▶ Work order
The entries are to be reproduced verbatim, and their pictures left out.

▶ Provided records
-*-
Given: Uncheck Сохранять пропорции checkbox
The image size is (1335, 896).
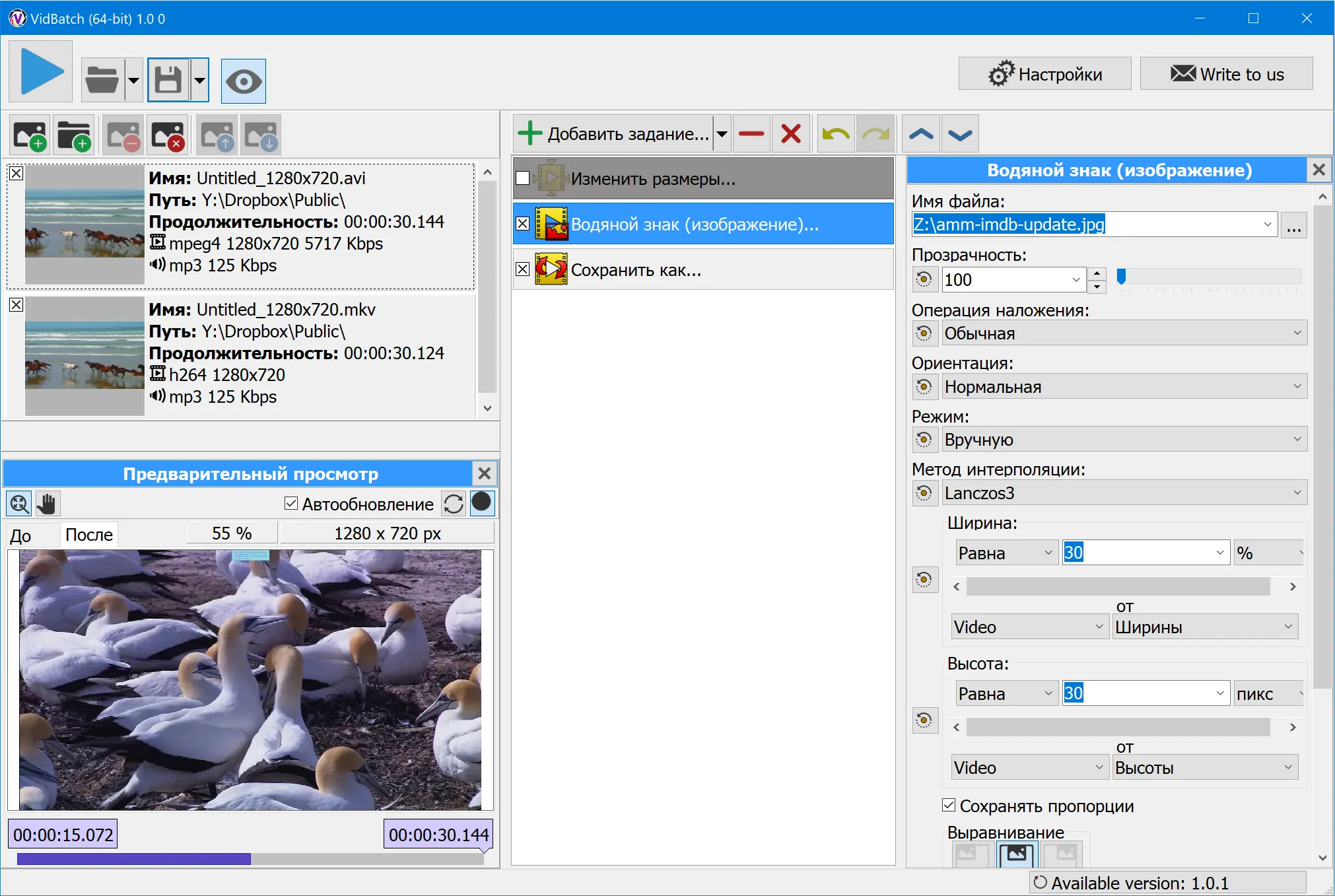Looking at the screenshot, I should tap(949, 806).

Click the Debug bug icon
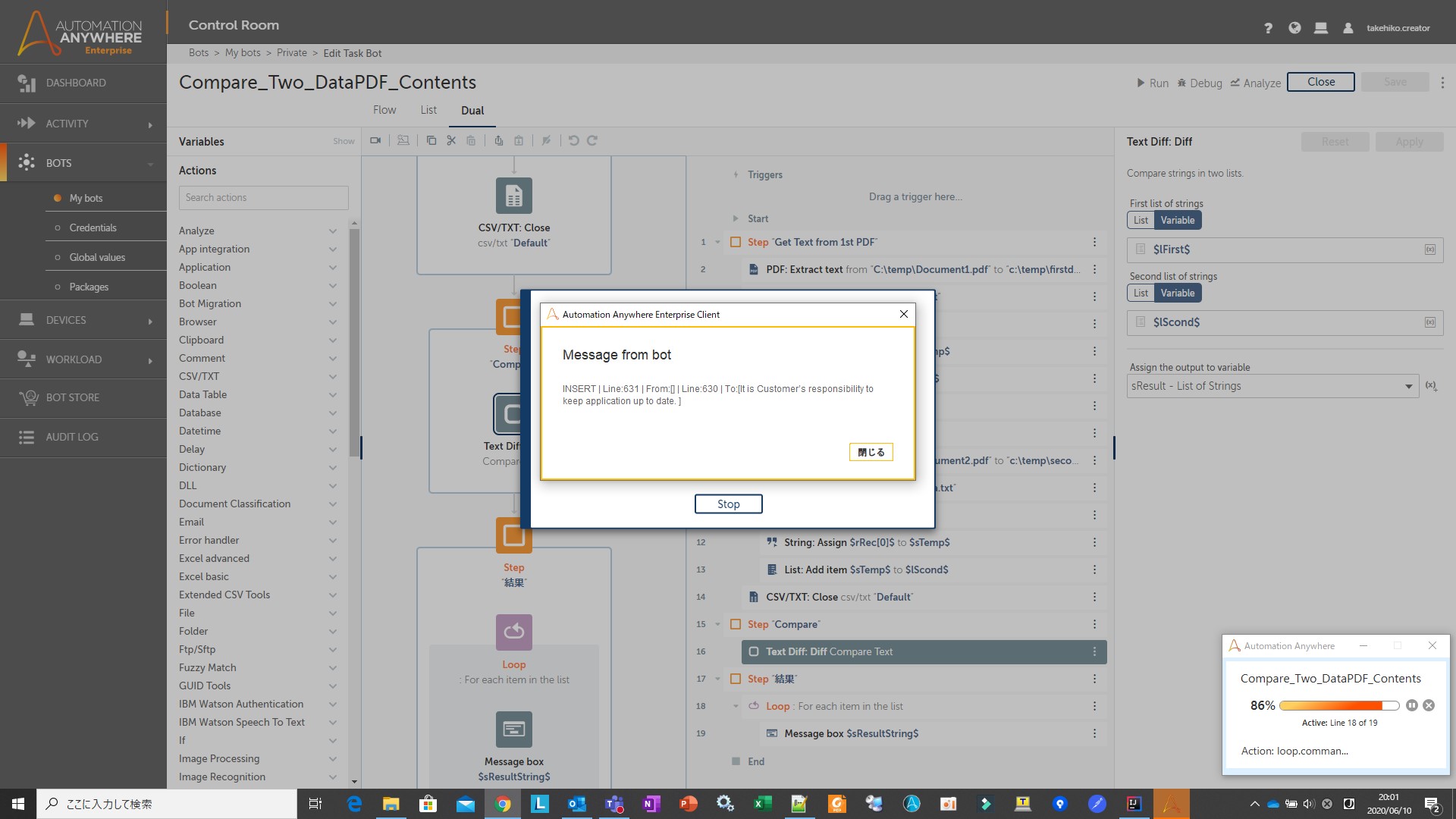(x=1181, y=83)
-*-
▶ Written answer
Given: Uncheck Сохранять пропорции checkbox
The image size is (1335, 896).
Looking at the screenshot, I should tap(949, 806).

Click the Debug bug icon
(x=1181, y=83)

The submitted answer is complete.